Fluctuations in intraspecies genetic diversity reflect both the population genetic forces affecting lineages within a population and the ecological forces affecting the relative abundances of different strains. To investigate these forces, we first analyzed the nucleotide diversity of species in our cohort.

An illustrative example of these temporal dynamics is provided by *Bacteroides vulgatus*, the most abundant species in host *am*. In **Figure 1A**, nucleotide diversity *π* for this population is plotted over the two-year sampling period. While *π* undergoes relatively large fluctuations (varying by more than a factor of two), there is no apparent trend for diversity to systematically either increase or decrease. Rather, *π* seems to fluctuate around a characteristic value of about 1.5 × 10^{−3}, with periods of elevated or decreased diversity followed by a return to the “steady” state. Across all species examined, nucleotide diversity typically ranged from approximately 10^{−4} − 10^{−2} per basepair.

We implemented a permutation test to determine quantitatively if levels of diversity were indeed constant through time for species in our data (Methods). Applying this test, we found that 55 of the 64 species for which SNPs could reliably be inferred (including *B. vulgatus* in *am*) showed no trend in *π* throughout the sampling period at a 5% significance level, confirming our initial qualitative assessment of the overall stationarity of genetic diversity (Supplementary Figure 1).

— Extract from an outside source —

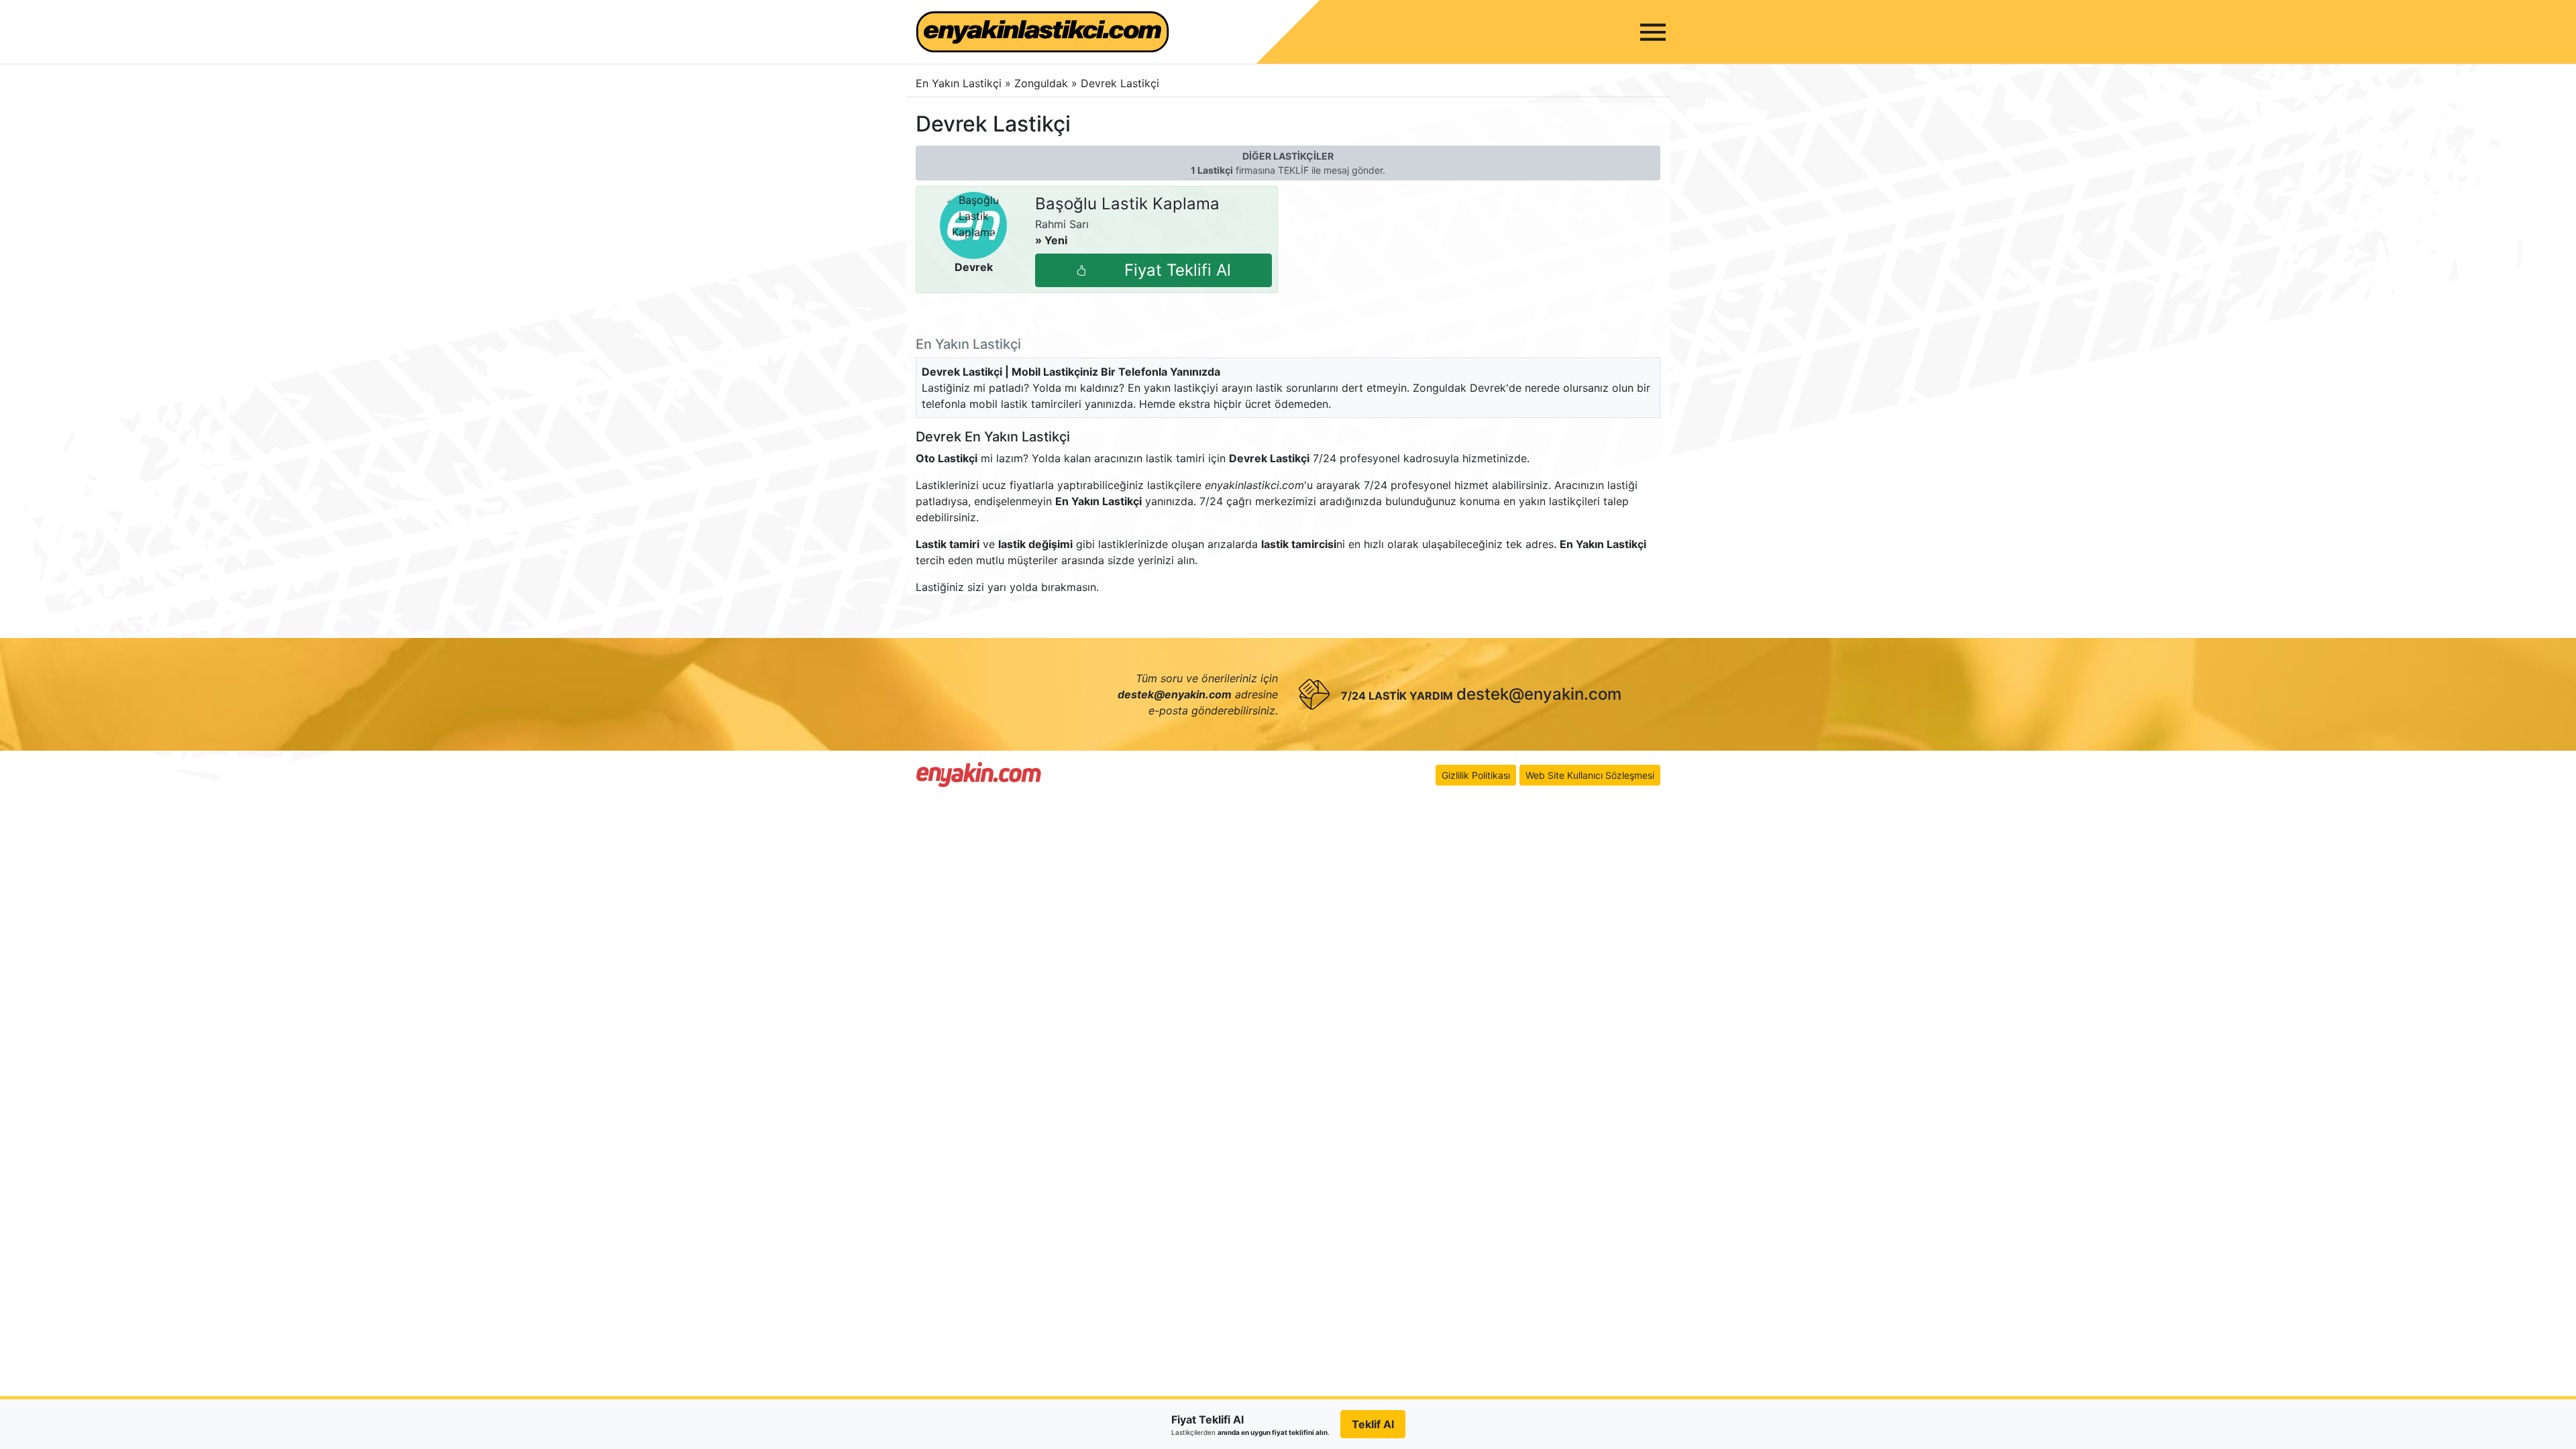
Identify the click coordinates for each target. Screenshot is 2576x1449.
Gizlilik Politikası (1476, 775)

Levels of nucleotide diversity in many species in our data are inconsistent with the presence of a single strain, or of a group of lineages which diversified since entering the host. Using conservatively high estimates for per-site mutation rates, generation times, and time since colonization, the authors of [**?**] estimated that genetic polymorphism could reach values of at most about 10^{−3} per basepair if lineages diverged within a host. If however, a species is made up of multiple strains that accumulated mutations for many generations before colonizing the same gut community, nucleotide diversity can easily surpass this value.

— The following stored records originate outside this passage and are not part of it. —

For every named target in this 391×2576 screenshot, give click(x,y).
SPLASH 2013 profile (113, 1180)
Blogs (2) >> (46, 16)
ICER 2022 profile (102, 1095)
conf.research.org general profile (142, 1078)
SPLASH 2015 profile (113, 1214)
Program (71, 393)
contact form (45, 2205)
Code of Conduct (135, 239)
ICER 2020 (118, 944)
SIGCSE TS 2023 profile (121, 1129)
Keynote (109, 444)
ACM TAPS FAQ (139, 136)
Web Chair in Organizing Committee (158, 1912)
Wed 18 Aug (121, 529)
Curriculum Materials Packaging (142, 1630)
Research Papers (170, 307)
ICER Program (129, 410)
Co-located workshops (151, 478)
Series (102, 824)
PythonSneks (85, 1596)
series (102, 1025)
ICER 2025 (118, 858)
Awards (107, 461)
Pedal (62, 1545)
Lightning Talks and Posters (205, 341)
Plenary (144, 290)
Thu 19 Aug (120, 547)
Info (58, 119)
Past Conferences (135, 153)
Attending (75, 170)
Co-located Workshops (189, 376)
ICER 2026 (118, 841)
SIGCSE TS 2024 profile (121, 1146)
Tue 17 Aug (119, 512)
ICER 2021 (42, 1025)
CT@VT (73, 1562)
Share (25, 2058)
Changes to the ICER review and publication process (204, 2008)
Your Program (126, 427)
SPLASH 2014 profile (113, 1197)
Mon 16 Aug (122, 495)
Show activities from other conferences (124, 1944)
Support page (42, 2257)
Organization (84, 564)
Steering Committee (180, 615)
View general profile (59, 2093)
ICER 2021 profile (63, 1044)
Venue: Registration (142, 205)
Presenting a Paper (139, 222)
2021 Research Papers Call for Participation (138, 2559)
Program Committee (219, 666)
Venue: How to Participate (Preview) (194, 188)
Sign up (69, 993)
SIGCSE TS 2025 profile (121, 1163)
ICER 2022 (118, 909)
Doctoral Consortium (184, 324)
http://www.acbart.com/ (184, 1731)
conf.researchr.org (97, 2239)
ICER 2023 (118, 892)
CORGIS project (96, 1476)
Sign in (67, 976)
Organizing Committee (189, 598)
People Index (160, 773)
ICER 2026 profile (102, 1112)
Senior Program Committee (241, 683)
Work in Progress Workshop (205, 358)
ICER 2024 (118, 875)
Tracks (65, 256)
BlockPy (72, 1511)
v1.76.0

The nucleotide diversity of *B. vulgatus* hovers just above this upper threshold, indicating that the species may be made up of multiple diverged strains. To assess this, we inferred the underlying strain structure *B. vulgatus* (**Figure 1B**). While accurate strain inference is inherently limited in cases where read depth is low, distinct strains can be confidently inferred when SNV data is available at many timepoints. Using a previously published algorithm which leverages the correlations in allele frequency trajectories between linked variants to detect strains in dense longitudinal data, we were able to separate out two distinct clusters of allele frequency trajectories, strongly indicating that *B. vulgatus* is oligo-colonized by a mixture of three strains (Supplementary Figure 2). As with *π*, the relative abundances of the strains seem centered around a fixed steady state, to which the strains return following transient increases or decreases in abundance. Indeed, variations in the relative abundances of the strains away from their steady state (e.g. around timepoint 100, when one strain rises markedly in abundance) correspond exactly to perturbations in *π*. It is clear in this case that the changes in strain abundance are in fact the leading contribution to fluctuations in intraspecies genetic diversity.

Nucleotide diversity *π* can, in theory, remain relatively constant even when there are dramatic changes in the strain-level composition of a species—this might happen if, for instance, a species colonized by a single strain was replaced by another single strain from a different host. However, such changes would manifest in the genetic composition of the species changing dramatically, with the level of diversity between timepoints approaching or exceeding that between hosts, as unrelated hosts typically contain distinct, highly diverged sets of strains [24]. To understand how the genetic composition of species changes in time, we computed the nucleotide diversity between timepoints *π*_{BT}, normalizing this quantity by the average genetic diversity between hosts *π*_{BH} (Methods). We again conducted a permutation test on *π*_{BT} time series, and found significant temporal trends in diversity change in just four species. Intriguingly, three of these four species were found in a single host (*ao*). Among all species in all hosts, the ratio approached one only for *Faecalibacterium prausnitzii* in host *ao* (**Figure 1C**, right, in red).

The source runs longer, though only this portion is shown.